2006 Fiscal Year Annual Research Report
次元性を制御したナノ空間中に制約されたイオン構造解析
Project/Area Number |
06F06059
|
Research Institution | Chiba University |
Principal Investigator |
金子 克美 千葉大学, 理学部, 教授
|
Co-Investigator(Kenkyū-buntansha) |
陶 有勝 千葉大学, 理学部, 外国人特別研究員
|
Keywords | ナノ空間 / ナノカーボン / イオンの水和構造 / X線吸収分光法 / 遷移金属 |
Research Abstract |
近年のナノテクノロジーの発展に伴い、ナノサイズの空間に制約分子やイオンの挙動について関心が多く寄せられている。細孔性固体のナノオーダー空間において分子の構造と特性が重要な化学システムであり、ナノ空間中に制約された電解質溶液は環境保全や生化学現象、省エネルギー工業プロセス等様々な面につながりがある。 本研究では、系統的なナノ細孔物質を利用して、ナノ空間を1次元から3次元系にまで広げながら、X線吸収分光法を用いてナノ制約がイオンの溶媒和構造にどのような影響を与えるかを研究していた。当面は2次元系スリット空間への制約を中心として研究し、一部については一次元系も検討した。この研究は、化学一般で重要なイオン溶液の構造と特性の理解にも繋がり、環境科学やバイオテクへの応用性も高い。 77Kでの窒素吸着等温線測定、X線回折(XRD)、熱重量/示差熱分析(TG/DTG)分析及び電界放射型走査電子顕微鏡(FE-SEM)観察から化合物は疎水性カーボンのスリットナノ空間中に均一分散していることがわかった。
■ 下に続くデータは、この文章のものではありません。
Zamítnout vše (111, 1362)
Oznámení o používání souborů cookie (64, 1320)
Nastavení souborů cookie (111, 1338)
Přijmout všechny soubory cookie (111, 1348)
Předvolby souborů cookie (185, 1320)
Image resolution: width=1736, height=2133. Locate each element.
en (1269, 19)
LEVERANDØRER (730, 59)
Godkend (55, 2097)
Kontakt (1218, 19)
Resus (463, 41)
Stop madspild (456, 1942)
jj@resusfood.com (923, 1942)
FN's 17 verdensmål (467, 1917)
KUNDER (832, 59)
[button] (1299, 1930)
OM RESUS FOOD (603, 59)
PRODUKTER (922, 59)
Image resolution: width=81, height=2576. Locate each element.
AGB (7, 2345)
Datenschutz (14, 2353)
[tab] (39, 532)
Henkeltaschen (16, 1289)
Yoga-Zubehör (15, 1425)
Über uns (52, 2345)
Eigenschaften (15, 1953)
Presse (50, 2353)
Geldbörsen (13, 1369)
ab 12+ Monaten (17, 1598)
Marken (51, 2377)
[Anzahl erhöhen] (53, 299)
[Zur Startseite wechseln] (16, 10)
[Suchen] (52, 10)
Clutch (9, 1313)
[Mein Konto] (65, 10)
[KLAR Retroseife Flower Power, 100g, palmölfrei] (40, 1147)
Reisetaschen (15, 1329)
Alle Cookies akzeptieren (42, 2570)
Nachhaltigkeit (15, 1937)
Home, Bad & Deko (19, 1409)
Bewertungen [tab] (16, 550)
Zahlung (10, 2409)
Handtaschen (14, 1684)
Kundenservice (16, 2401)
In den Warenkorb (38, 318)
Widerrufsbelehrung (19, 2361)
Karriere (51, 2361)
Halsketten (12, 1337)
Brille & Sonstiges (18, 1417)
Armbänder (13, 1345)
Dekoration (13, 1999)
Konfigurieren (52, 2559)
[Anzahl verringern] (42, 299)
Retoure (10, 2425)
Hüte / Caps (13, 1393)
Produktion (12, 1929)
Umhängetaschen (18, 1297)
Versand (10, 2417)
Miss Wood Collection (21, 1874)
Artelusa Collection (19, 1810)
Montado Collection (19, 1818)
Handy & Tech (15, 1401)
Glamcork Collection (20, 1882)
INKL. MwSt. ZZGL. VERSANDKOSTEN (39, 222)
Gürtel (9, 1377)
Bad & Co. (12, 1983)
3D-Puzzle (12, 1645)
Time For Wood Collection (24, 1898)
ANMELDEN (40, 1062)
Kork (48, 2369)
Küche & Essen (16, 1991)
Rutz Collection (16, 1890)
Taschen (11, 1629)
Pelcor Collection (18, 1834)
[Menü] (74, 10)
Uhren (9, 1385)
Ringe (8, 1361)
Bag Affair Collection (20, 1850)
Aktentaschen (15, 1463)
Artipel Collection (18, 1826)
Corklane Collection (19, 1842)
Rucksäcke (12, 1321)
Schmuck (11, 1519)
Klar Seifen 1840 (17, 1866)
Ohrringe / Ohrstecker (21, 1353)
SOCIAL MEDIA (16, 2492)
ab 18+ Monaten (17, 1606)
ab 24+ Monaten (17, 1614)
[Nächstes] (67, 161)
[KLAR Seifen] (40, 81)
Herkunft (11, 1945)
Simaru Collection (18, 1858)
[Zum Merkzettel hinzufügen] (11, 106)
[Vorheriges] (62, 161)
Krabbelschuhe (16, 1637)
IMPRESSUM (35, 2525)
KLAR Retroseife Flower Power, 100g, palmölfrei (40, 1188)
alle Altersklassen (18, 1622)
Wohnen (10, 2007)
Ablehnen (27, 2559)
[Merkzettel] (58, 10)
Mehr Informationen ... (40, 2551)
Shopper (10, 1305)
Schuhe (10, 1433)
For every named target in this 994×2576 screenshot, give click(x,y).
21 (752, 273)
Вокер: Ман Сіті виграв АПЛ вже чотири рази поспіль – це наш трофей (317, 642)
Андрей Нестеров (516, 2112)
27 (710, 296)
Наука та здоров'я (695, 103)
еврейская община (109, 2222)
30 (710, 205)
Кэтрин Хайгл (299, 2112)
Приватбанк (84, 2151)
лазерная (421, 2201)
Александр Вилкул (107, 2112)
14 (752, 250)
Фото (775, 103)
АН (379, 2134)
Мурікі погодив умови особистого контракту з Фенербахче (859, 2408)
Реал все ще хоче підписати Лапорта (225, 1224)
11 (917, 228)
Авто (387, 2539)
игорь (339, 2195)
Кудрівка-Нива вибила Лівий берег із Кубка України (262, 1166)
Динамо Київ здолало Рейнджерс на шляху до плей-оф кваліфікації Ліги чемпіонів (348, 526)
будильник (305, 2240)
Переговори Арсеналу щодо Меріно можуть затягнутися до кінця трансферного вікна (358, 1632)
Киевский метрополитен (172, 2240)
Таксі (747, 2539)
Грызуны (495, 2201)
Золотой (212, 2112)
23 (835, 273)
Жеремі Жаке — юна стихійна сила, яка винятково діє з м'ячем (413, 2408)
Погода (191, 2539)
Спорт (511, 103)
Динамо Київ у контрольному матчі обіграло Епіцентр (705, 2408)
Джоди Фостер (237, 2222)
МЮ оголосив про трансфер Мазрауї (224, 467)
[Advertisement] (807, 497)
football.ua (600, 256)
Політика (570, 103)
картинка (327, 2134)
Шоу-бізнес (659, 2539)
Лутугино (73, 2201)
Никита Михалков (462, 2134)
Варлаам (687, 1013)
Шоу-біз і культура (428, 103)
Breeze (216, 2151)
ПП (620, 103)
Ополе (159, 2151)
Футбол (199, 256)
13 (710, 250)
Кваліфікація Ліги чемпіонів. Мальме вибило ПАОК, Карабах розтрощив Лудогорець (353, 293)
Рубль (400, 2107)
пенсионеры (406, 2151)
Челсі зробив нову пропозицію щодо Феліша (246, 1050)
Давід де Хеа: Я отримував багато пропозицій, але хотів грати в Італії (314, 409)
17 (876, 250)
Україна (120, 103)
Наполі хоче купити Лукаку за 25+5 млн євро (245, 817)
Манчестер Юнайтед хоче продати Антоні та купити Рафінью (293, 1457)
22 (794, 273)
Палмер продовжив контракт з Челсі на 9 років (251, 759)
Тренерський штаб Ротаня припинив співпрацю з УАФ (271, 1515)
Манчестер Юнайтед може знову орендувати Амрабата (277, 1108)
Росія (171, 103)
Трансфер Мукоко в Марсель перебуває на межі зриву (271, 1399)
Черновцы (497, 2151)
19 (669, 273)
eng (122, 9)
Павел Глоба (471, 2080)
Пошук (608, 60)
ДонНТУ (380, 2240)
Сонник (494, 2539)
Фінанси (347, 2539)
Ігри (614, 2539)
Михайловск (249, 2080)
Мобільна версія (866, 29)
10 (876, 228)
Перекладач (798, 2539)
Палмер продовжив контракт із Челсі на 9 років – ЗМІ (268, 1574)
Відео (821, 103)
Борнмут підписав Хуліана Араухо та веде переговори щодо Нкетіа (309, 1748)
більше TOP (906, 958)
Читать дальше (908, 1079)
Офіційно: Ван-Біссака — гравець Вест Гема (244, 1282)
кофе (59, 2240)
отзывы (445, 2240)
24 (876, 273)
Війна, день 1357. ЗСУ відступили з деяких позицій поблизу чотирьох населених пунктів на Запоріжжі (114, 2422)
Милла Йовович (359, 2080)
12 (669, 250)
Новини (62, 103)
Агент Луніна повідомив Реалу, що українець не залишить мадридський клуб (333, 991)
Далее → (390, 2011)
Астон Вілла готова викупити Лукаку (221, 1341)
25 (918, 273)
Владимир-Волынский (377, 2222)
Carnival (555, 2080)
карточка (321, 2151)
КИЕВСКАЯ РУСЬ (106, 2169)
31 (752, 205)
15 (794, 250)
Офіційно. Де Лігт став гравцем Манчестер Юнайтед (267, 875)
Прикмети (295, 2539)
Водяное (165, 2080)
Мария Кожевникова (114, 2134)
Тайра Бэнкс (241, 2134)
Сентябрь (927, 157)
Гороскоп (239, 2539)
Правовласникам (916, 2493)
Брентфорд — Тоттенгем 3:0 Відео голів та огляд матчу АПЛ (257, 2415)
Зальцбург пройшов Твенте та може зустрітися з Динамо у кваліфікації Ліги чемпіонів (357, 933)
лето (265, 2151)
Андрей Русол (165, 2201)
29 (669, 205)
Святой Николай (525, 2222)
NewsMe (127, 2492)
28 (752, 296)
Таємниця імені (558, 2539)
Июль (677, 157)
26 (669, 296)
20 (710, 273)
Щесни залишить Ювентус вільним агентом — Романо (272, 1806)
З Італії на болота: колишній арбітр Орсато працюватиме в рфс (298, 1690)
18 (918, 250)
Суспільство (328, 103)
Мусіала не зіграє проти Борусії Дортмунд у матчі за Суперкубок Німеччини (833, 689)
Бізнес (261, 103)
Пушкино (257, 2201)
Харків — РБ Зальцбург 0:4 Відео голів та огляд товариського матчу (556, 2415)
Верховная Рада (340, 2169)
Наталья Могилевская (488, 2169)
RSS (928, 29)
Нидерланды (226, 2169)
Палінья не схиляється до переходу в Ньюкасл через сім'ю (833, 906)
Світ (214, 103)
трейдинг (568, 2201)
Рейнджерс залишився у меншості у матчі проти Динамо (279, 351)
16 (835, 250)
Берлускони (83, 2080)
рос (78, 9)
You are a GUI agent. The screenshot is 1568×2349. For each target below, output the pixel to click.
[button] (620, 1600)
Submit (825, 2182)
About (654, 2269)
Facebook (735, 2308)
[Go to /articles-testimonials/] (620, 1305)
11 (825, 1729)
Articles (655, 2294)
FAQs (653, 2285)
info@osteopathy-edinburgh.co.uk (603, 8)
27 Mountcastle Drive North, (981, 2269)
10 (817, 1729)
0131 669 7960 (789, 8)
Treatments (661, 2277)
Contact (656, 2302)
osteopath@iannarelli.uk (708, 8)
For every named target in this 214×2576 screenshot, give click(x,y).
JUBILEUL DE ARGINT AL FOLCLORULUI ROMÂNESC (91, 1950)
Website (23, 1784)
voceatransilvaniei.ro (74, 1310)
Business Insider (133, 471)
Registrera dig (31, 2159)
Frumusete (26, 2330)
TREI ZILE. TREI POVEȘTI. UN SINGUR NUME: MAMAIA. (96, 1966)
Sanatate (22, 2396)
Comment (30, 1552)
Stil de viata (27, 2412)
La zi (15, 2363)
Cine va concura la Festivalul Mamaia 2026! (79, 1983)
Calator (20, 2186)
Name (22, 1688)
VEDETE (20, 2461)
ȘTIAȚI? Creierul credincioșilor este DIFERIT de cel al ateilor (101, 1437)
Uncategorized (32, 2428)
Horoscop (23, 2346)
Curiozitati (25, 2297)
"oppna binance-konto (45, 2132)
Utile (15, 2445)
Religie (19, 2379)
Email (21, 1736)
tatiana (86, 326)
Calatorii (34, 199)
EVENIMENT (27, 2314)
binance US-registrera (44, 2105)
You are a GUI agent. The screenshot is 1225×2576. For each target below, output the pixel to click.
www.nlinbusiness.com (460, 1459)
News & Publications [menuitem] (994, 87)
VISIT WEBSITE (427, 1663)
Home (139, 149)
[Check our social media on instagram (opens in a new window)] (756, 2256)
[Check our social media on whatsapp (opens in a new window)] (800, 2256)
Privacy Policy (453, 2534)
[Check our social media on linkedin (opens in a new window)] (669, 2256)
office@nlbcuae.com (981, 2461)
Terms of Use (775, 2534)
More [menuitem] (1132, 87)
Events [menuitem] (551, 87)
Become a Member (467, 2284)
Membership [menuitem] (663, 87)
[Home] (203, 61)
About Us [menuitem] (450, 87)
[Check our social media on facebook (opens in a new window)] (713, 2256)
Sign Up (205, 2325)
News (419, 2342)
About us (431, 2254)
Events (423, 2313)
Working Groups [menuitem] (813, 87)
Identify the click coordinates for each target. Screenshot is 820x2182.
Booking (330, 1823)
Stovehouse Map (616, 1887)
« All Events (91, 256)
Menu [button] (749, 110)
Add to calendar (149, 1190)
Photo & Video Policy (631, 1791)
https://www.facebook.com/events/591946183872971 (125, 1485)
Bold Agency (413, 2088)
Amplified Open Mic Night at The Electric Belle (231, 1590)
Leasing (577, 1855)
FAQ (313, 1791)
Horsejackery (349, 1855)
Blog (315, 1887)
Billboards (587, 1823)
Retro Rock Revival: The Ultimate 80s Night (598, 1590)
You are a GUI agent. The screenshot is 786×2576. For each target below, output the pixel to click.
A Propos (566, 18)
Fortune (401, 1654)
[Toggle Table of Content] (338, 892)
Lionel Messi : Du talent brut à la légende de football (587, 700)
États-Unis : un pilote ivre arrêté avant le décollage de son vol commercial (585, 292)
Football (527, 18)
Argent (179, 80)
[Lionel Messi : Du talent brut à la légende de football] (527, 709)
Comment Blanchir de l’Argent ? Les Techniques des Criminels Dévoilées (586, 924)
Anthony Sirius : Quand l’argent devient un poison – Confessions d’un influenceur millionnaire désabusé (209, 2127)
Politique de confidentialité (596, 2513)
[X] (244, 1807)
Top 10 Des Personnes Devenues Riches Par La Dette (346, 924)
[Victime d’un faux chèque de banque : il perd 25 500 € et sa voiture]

このことから、水吸着法によって炭素ナノ空間中に鉄とコバルトの溶液が調製できた。 化合物の水溶液の濃度と疎水性カーボンのボア構造の変化による鉄とコバルトの溶媒和構造変化を調べるため金属のK吸収端について広域X線吸収微細構造(EXAFS)測定(KEK PF ; BL-7CおよびBL-10B)を透過法によって行った。 代表的な塩化第二鉄溶液のナノ水溶液のFe-K^3 EXFAスペクトルをFourier変換して求めた動径構造関数から相当するピークを逆Fourier変換することで、第一水和殻に対するEXAFS振動が得られた。FEFF8を用いて、フィッティングした結果より、鉄イオンに対する水和数が著しく減少し、第1水和殻中原子間の距離も短くなることがわかった。同様に、スリットナノ空間中に塩化コバルド溶液の構造秩序の特異性もわかってきた。 以上の研究実績が国際炭素会議(The International Carbon Conference, Carbon 2006) と国際吸着学会 (9th International Conference on Fundamentals of Adsorption, FOA9)で発表した。